Authorities investigating if Nashville suicide bomber also blew up his dogs

Explosion Nashville (FBI)
Explosion Nashville (FBI)

Authorities in Tennessee are investigating whether the Nashville bomber had his dogs with him when he blew himself up on Christmas Day.

Anthony Quinn Warner is said by neighbours to have been devoted to his dogs, and had even built a ramp at his home so that they wouldn’t have to use the stairs in their old age.

He told a friend that he was planning to go away with them for a few weeks over the holidays according to reports, leading investigators to examine if the pets were with him in the recreational vehicle at the time of the explosion.

“That, we don’t know yet,” David Rausch, director of the Tennessee Bureau of Investigation, told reporters on Monday when asked if Warner’s dogs perished with him during his suicide mission.

“That’s still information that we’re trying to determine,” he added.

Warner is believed to have had several dogs over the years, including two Shetland sheepdogs, or “Shelties”, and a larger dog that he adopted.

Neighbour Steve Scholdt said that “he took really good care of his dogs”, explaining to The Tennessean about the ramp.

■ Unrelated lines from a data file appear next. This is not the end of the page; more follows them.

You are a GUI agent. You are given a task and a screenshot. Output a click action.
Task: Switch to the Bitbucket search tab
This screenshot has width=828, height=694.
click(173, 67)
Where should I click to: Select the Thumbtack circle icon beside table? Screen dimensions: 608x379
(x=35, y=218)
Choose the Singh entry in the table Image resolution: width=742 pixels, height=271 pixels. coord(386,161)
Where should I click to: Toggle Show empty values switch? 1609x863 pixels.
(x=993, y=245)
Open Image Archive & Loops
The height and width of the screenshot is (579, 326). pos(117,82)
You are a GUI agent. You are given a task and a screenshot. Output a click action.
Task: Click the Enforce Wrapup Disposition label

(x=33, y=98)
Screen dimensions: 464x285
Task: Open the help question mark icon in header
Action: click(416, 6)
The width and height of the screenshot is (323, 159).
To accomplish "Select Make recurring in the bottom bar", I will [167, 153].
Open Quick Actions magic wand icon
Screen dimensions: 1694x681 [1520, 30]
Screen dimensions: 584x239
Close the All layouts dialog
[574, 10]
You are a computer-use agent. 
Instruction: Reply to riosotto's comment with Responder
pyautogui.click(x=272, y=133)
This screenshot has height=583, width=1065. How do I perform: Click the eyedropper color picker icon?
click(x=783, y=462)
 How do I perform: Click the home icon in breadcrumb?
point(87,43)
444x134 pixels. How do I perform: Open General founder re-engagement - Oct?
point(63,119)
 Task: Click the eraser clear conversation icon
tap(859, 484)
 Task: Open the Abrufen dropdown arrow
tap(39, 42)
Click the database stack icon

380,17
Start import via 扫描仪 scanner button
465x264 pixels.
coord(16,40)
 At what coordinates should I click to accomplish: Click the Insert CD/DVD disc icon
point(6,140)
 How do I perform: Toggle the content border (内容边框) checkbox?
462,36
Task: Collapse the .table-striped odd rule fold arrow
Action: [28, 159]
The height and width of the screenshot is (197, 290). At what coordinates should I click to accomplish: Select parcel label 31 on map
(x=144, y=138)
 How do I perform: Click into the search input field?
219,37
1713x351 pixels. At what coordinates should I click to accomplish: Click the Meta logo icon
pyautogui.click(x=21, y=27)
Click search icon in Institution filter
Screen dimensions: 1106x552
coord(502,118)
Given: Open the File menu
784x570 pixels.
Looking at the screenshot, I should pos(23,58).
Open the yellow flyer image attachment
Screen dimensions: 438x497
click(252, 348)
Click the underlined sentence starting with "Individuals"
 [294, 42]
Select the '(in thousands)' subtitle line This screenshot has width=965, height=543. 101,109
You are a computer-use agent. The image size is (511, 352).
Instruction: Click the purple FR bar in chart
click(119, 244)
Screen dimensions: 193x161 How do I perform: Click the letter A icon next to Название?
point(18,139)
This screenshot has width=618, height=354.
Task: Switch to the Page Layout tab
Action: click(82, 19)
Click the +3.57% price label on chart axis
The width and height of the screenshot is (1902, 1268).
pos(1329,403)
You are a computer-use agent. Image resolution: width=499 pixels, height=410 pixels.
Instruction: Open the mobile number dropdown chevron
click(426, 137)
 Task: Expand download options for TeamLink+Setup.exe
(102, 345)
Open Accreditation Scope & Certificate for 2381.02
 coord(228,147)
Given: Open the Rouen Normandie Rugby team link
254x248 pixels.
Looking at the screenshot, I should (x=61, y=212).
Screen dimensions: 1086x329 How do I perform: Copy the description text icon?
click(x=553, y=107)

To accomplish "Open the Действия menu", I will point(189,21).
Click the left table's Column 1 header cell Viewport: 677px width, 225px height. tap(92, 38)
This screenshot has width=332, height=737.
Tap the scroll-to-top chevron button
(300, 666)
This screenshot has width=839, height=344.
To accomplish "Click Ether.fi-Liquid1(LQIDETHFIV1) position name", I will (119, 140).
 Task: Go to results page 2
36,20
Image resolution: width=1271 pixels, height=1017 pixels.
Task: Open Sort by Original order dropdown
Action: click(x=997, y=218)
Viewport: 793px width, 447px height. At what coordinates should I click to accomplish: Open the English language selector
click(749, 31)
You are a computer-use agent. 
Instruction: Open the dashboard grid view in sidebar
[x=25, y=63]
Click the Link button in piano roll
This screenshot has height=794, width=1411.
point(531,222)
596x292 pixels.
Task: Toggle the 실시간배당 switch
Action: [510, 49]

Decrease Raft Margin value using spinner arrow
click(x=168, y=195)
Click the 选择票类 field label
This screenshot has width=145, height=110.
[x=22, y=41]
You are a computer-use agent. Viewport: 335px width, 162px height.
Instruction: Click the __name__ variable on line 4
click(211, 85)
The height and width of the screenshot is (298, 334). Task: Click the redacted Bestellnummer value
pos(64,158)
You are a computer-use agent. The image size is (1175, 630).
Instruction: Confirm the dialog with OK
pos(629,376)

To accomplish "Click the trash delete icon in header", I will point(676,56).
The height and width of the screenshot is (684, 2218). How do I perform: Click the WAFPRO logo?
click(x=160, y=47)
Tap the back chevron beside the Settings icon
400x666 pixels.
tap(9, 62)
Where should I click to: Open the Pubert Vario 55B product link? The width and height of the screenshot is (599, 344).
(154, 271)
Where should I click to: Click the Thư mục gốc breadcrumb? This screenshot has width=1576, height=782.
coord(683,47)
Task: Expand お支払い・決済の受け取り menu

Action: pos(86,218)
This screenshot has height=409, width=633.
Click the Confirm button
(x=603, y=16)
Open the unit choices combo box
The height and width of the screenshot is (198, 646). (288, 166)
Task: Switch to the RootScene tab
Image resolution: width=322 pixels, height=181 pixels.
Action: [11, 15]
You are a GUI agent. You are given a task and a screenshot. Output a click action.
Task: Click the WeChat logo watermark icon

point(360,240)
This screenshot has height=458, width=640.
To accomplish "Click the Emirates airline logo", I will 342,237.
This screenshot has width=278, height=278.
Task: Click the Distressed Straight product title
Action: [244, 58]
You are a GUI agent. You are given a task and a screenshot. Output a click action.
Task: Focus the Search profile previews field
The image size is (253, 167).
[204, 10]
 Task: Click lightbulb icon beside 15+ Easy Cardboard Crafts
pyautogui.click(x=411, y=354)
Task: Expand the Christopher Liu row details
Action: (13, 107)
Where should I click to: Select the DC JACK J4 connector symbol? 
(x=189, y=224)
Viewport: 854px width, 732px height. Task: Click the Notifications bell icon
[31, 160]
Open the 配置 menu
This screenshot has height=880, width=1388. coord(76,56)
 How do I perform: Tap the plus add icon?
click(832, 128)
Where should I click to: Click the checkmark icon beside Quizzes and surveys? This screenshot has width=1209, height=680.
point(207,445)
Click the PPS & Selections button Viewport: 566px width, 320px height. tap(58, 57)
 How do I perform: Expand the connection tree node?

While those pets have since died, it is unclear how many dogs he had at the time of his death.

He told Michelle Swing, to whom he signed over ownership of two houses for free, that he “intended to travel on Christmas Eve to spend a few weeks in the woods with his dogs”, according to The US Sun.

Ms Swing has passed on the letter he sent her to the FBI and says that she last spoke with him the week before Thanksgiving.

Investigators have said that Warner was not on their radar prior to the bombing, but in August 2019 his girlfriend told police that he was “building bombs in the RV trailer at his residence”, The Tennessean reports.

The Metro Nashville Police Department forwarded the information to the FBI.

Warner blew up a downtown Nashville city block in the early hours of Friday morning, detonating explosives in his camper van outside an AT&T switch facility.

More than 41 buildings were damaged, three people were hospitalised with injuries, and telecommunication systems across the region were crippled for days.

The motive for Warner’s actions remains unknown.